Kontrola konta użytkownika niby "dba o moje bezpieczeństwo". Sprowadza się to do zmuszania mnie do potwierdzania wielu prostych operacji, utrudniania ich - np. pojawia się przy próbie porządkowania ikon w menu start. Bezpieczeństwa te utrudnienia nie poprawiają, bo w końcu jeśli jakiś skrót był w jednym folderze, to nie będzie bardziej niebezpieczny w innym. a wnerwia osobliwie. Do tego owa "kontrola" wyświetla jedynie enigmatyczny komunikat, że jakiś proces (system nie podaje żadnych szczegółów) chce mi zmodyfikować ustawienia (też konia z rzędem temu, kto się dowie jakie). To w oparciu o co mam decydować - tak, czy nie (czy chcę zmodyfikować ustawienia)? Jaja sobie ten MS robi?...
Na szczęście wyszukałem w sieci jak się wyłącza ową "kontrolę konta", która w rzeczywistości niczego nie kontroluje, a jedyne co robi, to przeszkadza. Wyłączyłem drania i jest trochę lepiej, bo system jedynie mnie straszy jakimś dymkami o "zagrożeniu" - hehe - zagrożeniem jest tu jedynie polityka MS. Choć i tak przy niektórych operacjach Vista zabrania mi np. kopiowania plików pod pretekstem braku uprawnień administratora (mimo że pracuję na koncie administratora).

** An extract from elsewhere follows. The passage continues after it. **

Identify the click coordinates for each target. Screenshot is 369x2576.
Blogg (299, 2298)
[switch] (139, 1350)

W trakcie ważnych prac, bez żadnego ostrzeżenia, bez pytania o zgodę Vista zaczyna się "aktualizować". W pewnym momencie program "pada", bo system coś tam porobił po swojemu. Rada jest jedna. - nic nie rób ważnego na Viście, bo możesz to stracić z powodu takiego przypadku, jak chęć zaktualizowania się systemu w tym właśnie momencie.
i inne...

Cały czas Vista robi coś za mnie, nie pyta się o zgodę, ignoruje moje oczekiwania. Jest chamska, arogancka, niechętna do współpracy. Nie lubię jej, bo pokazuje mi (skutecznie, a jakże...), że ona rządzi, a nie ja - teoretycznie właściciel komputera. Poza tym uniemożliwia mi korzystanie z wielu programów (starszych), które lubię.

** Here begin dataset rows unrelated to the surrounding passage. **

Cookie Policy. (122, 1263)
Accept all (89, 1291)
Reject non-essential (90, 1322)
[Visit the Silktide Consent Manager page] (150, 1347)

Podsumowując moje odczucia po niemal rocznym kontakcie z tym systemem.
System Windows Vista to wyjątkowy arogant. Traktuje swojego właściciela jak idiotę, któremu trzeba rozkazywać i wydzielać to co mu wolno zrobić, a czego nie. Miałem system DOS (w dwóch wersjach), Windows 3.11, Windows 95; pracowałem na Windows Millennium, 2000 i XP i żaden z tych systemów nie był tak irytujący i lekceważący swojego właściciela. Nawet wybrany "najgorszym systemem Microsoftu" system Windows Millennium budził we mnie cieplejsze uczucia, niż Vista. W końcu jakoś tam dawał się oswoić. Przyszłym użytkownikom radzę, żeby się poważnie zastanowili przed zainstalowaniem tego systemu. I zdecydowanie nie zgadzam się z tym co na temat Visty ogłasza jej twórca - system Microsoft - np. w tym artykule (jego tytuł to "9/10 użytkowników Visty jest zadowolonych ".